Spectral Gap and Exponential Decay of Correlations
Matthew B. Hastings, Tohru Koma
TL;DR
This work investigates how a uniform spectral gap above the ground state enforces decay of correlations in quantum spin and fermion lattice systems, including those with long-range interactions. By proving exponential clustering and coupling it with a self-similarity framework, the authors derive explicit bounds showing exponential (or power-law) decay for both fermionic and bosonic ground-state correlations under the gap, and provide conditions under which full correlators decay exponentially rather than only connected parts. The results extend earlier D<2 bounds under U(1) symmetry and leverage Hastings’ clustering approach and Lieb-Robinson-type bounds to handle power-law decays, with applications to models like the Heisenberg and Hubbard lattices. A central contribution is a mechanism to upgrade bound decay to full correlator decay via vanishing ground-state matrix elements in the infinite-volume limit, under self-similarity and finite degeneracy assumptions.
Abstract
We study the relation between the spectral gap above the ground state and the decay of the correlations in the ground state in quantum spin and fermion systems with short-range interactions on a wide class of lattices. We prove that, if two observables anticommute with each other at large distance, then the nonvanishing spectral gap implies exponential decay of the corresponding correlation. When two observables commute with each other at large distance, the connected correlation function decays exponentially under the gap assumption.

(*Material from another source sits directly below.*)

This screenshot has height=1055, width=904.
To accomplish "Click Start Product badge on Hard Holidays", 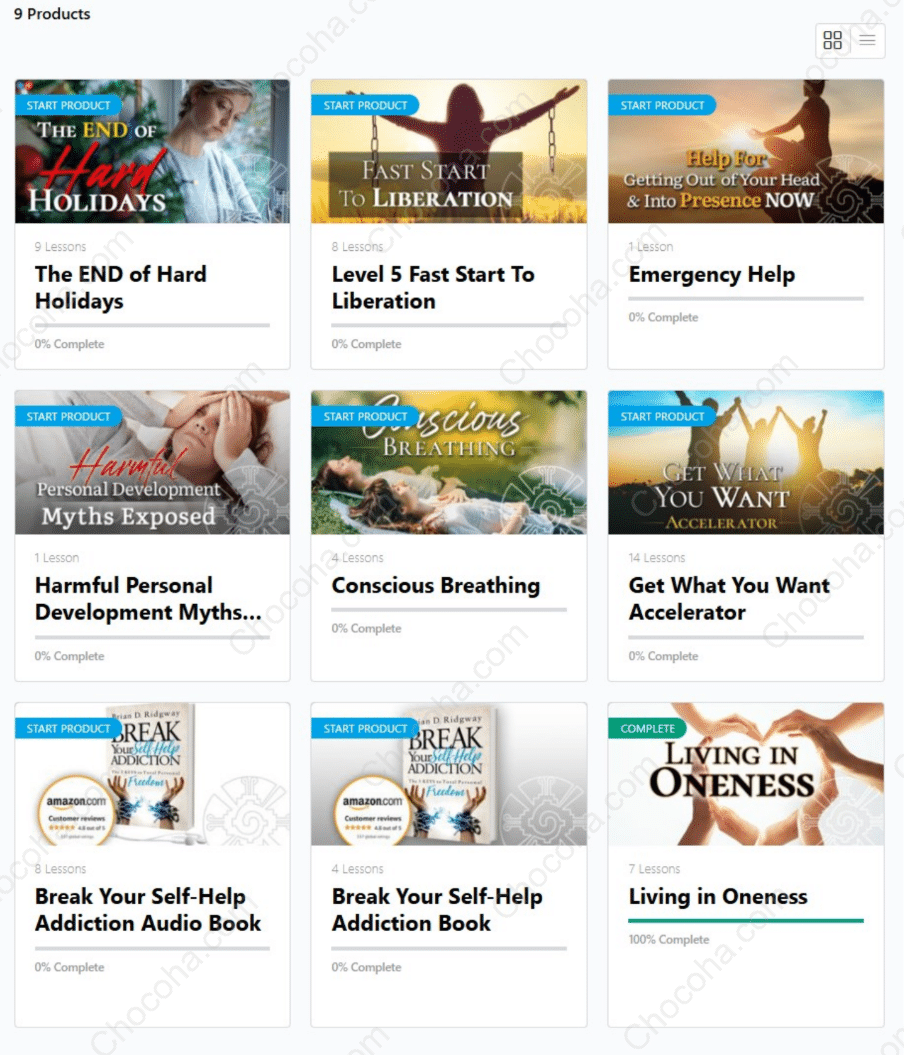I will point(68,105).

If the observables behave as a vector under the U(1) rotation of a global symmetry of the system, we use previous results on the large distance decay of the correlation function to show the stronger statement that the correlation function itself, rather than just the connected correlation function, decays exponentially under the gap assumption on a lattice with a certain self-similarity in (fractal) dimensions D<2. In particular, if the system is translationally invariant in one of the spatial directions, then this self-similarity condition is automatically satisfied. We also treat systems with long-range, power-law decaying interactions.